Hi @ryanhucla, sorry for the slow reply. Can you clarify two points?
When you write that you “added aCompCor50” to get your second plot, do you mean that there were two separate sets of confounds that you regressed out of the data (in two steps), or did you regress out all confounds in one single step? Given that you’re talking about the reintroduction of noise, I’m assuming you did the latter (one step). That latter step would be the correct choice (unless you separately orthogonalized the regressors).
When using all aCompCor components that explain 50% of the variance, which mask were you using? (I’m not sure it matters, but if someone that knows more about AROMA chimes in the mask might be useful information)
But I agree with your inference that including the components is reintroducing noise. I’m really not familiar with AROMA; it seems like deciding which confounds to use on the smoothAROMAnonaggr data is even trickier than data which haven’t gone through non-aggressive AROMA (maybe you’ve seen them, but this thread and this one with their associated links seem particularly relevant. There may be others). ICA and PCA are closely related, in of that they’re both finding components that explain variance in the data but have different definitions of what it means for the components to be unrelated to each other. The aCompCor components are calculated prior to denoising with unaggressive AROMA, so regressing out many aCompCor components from the smoothAROMAnonaggr would reintroduce some of the variability AROMA had taken out (Lindquist et al. 2019).

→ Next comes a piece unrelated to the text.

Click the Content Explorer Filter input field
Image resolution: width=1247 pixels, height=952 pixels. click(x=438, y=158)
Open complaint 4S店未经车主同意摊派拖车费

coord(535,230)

To check this inference, you could make similar plots for outputs besides smoothAROMAnonaggr. E.g., I’d expect less that regressing out aCompCor50 from desc-preproc_bold wouldn’t result in such terrible voxels, while regressing out the first 5 components might have slightly more of an effect. Though, again, using the broken stick threshold I’ve often found that no aCompCor components explain significant variance, which would mean a lack of much effect from regressing out just a few components is at least somewhat likely.